In GANs, a generator and an encoder-discriminator play a tug of war; the generator wants to create images as real-looking as possible and the encoder wants to distinguish te generated images from real images with the highest certainty and outcome. With AEGANs, there are two similar neural networks which operate similarly but on encoded and generated images and latent space images. Each of these neural networks learn from stochastic gradient descent. Since the algorithm is very sensible, it is mandatory to fine-tune the learning hyperparameters and to find the optimal sweet spot.

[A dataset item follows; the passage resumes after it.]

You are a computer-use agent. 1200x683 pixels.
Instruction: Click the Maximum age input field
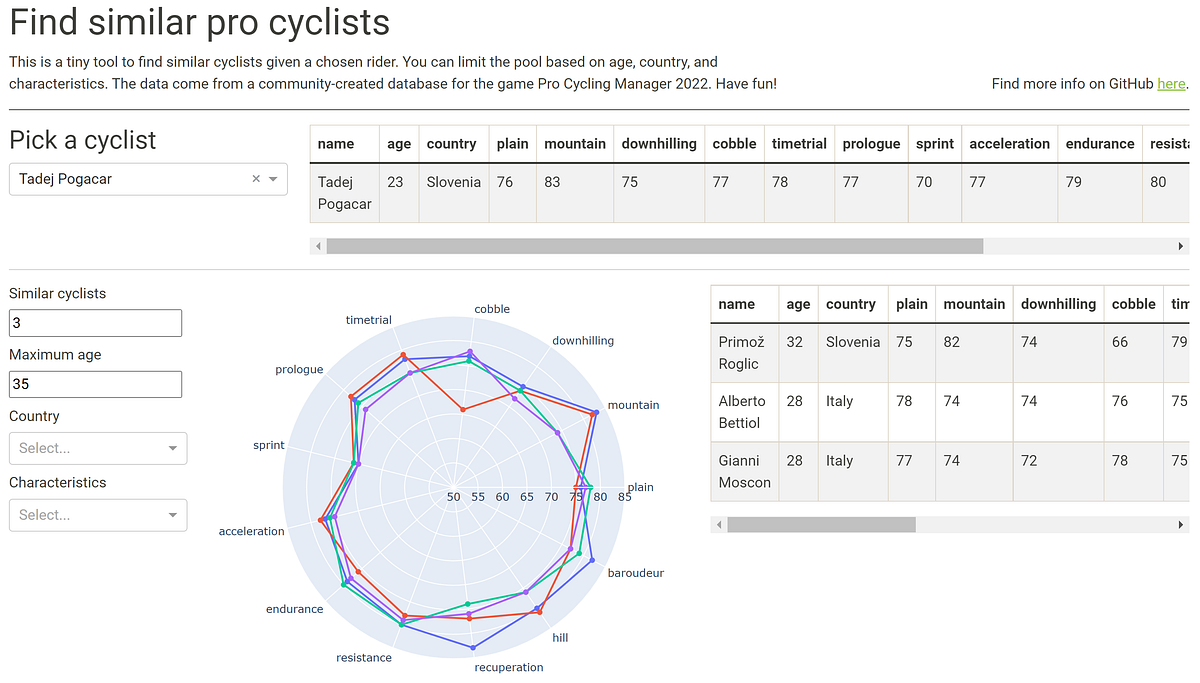pyautogui.click(x=95, y=384)
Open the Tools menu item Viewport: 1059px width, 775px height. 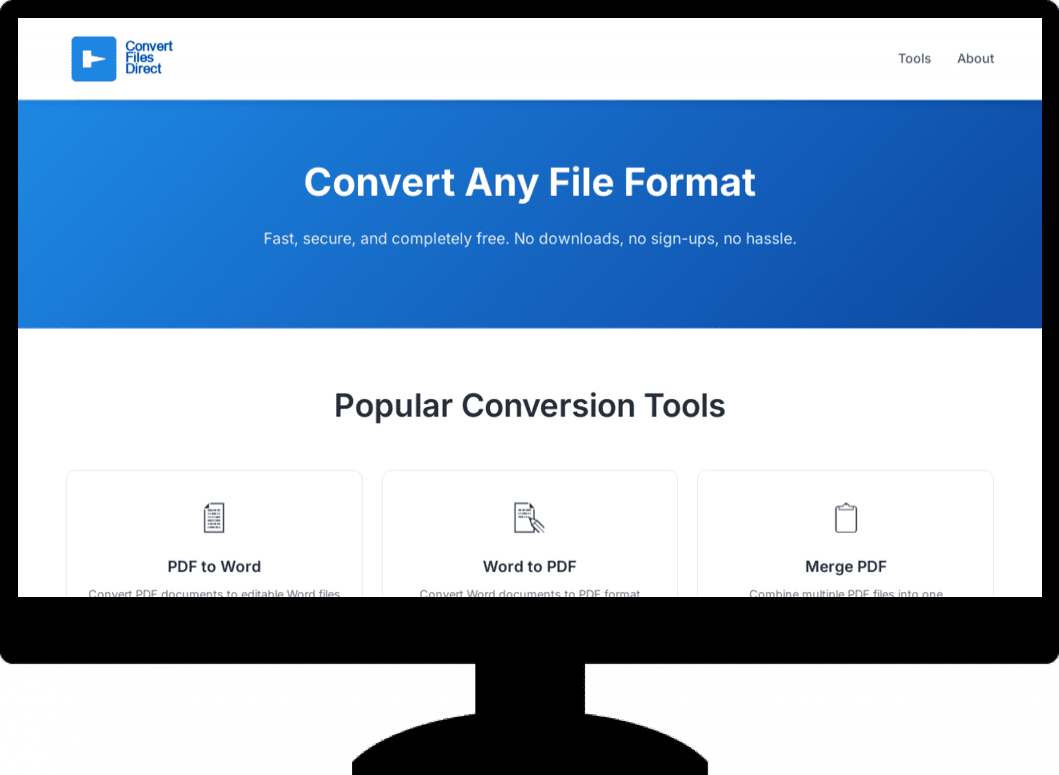[x=914, y=58]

When generating and encoding images and images in latent space, we use multiple layers of 2d convolution and transposed convolution. Although it is straight-forward, it is important to be creative depending on the type of data as a poorely built model will learn in only a certain way.

Challenges

GANs are notoriously hard to train and to diagnose. Here are some issues we encountered and how we addressed them:

Vanishing gradient This occurs when the encoder-discriminator becomes too strong compared to the generator. In order to do fix this, we reduce the learning rate of the discriminator, we change the value of true and false label to 0.95 and 0.05 rather than 1 and 0 and we randomly zero some of the discriminator outputs.
Mode Collapse This can be seen in the final image where some of the fake images look similar. It is a similar issue to overfitting where
Checkerboard artifacts In the generator, instead of simply running deconvolution layers, we first upsample the image before doing a convolution on itself.

Unfortunately, the architecture of this algorithm is not robust enough yet to allow. We ran the almost same algorithm with 32x32 game sprites and obtained a much better outcome: Why is the model better at recreating intricate pixel art than skin marks? We don't know :).

What's next for Skin Autoencoder GAN

As pointed out, there are many issues with the outputs and the model still needs fine-tuning. Ideally after, we would like to reproduce images on a 256x256 scale. An interesting direction to accomplish this is to first train downsampled 2x2 images, then use the layer already trained for 4x4 images and repeat to any image size.